__EXERCISE PROMPT__: Could you turn the part of the listing below that runs from the line with "Where should I click to: Click the 3GB" to the line with "Toggle device emulation", both included, into a numbered list, leaving out any blank lines?

__DATA LINES__:
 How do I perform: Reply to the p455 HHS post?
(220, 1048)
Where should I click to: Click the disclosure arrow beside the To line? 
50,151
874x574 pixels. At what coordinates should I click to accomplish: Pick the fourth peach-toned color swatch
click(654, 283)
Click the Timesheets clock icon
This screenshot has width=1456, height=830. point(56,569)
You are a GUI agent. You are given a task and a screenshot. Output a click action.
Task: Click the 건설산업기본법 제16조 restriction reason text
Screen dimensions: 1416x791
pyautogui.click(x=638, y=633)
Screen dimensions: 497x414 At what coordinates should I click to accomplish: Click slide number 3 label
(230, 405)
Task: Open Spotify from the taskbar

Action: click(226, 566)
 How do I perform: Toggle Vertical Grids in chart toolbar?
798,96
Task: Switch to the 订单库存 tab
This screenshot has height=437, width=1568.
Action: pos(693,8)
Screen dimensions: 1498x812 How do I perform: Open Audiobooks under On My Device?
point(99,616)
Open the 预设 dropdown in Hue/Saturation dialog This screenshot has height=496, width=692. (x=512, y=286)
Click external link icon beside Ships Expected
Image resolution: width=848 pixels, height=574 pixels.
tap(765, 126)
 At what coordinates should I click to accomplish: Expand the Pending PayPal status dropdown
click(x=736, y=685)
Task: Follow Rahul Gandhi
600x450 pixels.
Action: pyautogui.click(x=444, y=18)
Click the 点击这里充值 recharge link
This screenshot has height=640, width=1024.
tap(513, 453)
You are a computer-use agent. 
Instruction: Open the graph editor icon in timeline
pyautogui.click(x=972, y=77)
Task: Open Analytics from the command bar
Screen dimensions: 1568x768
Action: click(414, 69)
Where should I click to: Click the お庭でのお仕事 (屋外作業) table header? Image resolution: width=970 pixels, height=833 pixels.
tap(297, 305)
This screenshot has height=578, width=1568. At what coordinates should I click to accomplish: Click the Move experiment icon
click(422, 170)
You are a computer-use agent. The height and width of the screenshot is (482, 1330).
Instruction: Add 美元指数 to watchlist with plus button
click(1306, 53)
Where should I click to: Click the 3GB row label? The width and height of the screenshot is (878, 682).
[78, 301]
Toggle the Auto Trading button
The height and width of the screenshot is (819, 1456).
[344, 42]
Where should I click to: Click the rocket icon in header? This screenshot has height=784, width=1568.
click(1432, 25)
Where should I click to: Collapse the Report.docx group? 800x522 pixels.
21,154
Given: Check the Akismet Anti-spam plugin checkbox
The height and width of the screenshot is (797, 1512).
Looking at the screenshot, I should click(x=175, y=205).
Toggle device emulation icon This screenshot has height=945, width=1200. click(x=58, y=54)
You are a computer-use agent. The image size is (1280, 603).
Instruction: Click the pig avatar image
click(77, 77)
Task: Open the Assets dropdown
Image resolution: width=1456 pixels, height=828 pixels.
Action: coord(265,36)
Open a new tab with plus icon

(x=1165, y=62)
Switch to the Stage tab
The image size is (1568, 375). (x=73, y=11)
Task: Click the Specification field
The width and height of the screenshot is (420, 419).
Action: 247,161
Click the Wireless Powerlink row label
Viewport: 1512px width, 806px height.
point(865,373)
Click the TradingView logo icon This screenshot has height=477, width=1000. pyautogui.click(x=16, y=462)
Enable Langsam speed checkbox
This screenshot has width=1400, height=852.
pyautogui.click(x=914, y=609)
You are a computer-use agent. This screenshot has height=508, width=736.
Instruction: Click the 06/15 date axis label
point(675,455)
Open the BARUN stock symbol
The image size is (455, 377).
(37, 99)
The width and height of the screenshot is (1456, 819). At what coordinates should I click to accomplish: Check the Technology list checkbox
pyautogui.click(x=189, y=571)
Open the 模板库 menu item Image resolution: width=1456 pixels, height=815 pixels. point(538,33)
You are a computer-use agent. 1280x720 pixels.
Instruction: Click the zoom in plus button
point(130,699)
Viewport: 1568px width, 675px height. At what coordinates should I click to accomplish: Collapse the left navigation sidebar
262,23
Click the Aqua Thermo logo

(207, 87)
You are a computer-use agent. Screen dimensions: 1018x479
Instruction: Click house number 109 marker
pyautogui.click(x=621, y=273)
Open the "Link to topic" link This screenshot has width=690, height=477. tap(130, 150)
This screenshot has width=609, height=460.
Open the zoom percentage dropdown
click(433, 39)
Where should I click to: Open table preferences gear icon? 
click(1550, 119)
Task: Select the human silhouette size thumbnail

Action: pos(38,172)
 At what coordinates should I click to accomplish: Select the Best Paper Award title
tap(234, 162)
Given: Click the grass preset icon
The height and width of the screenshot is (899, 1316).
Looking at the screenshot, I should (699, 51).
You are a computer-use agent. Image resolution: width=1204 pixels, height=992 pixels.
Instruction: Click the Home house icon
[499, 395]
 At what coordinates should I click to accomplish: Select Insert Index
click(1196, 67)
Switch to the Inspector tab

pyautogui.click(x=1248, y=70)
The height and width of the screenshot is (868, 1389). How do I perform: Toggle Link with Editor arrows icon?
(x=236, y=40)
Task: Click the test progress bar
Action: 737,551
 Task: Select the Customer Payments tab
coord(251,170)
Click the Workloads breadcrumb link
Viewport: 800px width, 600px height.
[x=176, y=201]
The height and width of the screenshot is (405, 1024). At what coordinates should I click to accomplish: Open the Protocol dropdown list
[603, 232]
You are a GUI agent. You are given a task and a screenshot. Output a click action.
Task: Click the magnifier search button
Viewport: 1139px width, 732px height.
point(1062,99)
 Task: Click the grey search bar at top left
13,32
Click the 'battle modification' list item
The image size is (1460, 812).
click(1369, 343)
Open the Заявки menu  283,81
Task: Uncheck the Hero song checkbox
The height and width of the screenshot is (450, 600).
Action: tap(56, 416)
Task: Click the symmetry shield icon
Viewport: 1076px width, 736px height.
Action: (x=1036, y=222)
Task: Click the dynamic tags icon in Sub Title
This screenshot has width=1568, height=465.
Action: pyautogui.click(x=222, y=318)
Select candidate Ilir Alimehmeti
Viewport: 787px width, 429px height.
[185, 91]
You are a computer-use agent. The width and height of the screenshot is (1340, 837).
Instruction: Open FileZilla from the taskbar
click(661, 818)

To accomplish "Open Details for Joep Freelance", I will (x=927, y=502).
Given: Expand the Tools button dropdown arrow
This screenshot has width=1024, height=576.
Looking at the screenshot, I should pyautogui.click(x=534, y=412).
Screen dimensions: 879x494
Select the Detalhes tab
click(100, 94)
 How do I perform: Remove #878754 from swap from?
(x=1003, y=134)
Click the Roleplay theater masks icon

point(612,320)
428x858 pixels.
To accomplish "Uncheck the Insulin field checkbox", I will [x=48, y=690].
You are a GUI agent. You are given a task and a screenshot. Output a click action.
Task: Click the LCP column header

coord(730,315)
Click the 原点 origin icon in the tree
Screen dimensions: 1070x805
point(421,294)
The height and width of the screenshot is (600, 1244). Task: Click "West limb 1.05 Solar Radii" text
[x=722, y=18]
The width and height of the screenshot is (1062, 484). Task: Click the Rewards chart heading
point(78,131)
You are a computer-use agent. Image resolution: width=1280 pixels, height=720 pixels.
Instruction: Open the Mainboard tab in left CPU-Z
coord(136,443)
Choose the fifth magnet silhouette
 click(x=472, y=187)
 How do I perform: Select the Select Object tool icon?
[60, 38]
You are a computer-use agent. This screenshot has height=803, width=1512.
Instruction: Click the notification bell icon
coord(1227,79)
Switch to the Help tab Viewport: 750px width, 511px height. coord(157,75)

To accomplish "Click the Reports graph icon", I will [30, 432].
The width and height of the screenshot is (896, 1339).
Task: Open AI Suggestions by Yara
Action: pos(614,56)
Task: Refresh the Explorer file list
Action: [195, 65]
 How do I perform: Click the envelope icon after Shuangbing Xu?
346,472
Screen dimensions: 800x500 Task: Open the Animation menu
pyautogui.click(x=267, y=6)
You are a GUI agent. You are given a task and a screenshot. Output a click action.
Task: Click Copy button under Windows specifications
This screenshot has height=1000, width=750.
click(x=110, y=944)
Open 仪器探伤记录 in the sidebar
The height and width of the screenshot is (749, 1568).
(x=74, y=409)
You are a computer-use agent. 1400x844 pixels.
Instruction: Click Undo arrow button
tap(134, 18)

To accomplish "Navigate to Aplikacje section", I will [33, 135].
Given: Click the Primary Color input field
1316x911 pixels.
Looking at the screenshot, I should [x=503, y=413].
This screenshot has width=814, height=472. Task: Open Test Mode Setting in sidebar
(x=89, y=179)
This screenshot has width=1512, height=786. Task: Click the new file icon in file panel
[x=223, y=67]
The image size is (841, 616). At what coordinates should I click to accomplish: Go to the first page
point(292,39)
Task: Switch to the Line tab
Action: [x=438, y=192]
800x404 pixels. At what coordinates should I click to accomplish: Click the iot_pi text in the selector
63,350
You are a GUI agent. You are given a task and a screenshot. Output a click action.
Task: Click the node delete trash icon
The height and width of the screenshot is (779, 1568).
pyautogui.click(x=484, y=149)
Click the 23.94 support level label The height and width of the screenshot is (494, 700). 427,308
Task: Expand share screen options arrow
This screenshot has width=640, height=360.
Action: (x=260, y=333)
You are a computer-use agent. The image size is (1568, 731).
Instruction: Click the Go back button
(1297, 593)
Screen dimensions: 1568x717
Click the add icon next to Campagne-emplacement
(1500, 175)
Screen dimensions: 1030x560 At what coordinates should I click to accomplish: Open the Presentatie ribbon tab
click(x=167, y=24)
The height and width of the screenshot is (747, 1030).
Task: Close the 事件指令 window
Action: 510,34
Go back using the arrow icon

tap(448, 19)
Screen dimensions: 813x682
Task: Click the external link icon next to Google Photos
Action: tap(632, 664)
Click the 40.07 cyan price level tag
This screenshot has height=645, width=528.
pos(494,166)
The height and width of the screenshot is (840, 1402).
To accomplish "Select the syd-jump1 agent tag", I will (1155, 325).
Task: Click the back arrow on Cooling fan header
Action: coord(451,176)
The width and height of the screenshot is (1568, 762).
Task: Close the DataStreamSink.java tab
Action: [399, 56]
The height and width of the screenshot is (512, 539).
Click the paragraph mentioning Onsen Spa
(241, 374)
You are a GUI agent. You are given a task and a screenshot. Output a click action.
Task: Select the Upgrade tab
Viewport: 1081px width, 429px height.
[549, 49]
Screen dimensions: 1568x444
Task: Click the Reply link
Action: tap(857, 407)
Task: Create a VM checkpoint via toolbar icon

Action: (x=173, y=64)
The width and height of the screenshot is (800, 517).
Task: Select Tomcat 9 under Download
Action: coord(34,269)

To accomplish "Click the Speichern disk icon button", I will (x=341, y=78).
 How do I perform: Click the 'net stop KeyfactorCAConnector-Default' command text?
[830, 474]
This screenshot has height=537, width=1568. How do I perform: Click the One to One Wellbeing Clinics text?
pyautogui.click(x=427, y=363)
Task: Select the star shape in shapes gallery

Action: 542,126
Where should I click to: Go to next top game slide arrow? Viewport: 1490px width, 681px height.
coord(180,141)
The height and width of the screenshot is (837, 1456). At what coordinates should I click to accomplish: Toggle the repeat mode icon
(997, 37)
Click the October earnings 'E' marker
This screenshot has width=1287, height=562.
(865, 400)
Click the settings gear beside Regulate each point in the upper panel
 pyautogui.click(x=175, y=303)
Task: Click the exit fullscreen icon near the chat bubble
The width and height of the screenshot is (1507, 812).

__THE ANSWER__:
1. Where should I click to: Click the 3GB row label? The width and height of the screenshot is (878, 682).
2. [78, 301]
3. Toggle the Auto Trading button
4. The height and width of the screenshot is (819, 1456).
5. [344, 42]
6. Where should I click to: Click the rocket icon in header? This screenshot has height=784, width=1568.
7. click(1432, 25)
8. Where should I click to: Collapse the Report.docx group? 800x522 pixels.
9. 21,154
10. Given: Check the Akismet Anti-spam plugin checkbox
11. The height and width of the screenshot is (797, 1512).
12. Looking at the screenshot, I should click(x=175, y=205).
13. Toggle device emulation icon This screenshot has height=945, width=1200. click(x=58, y=54)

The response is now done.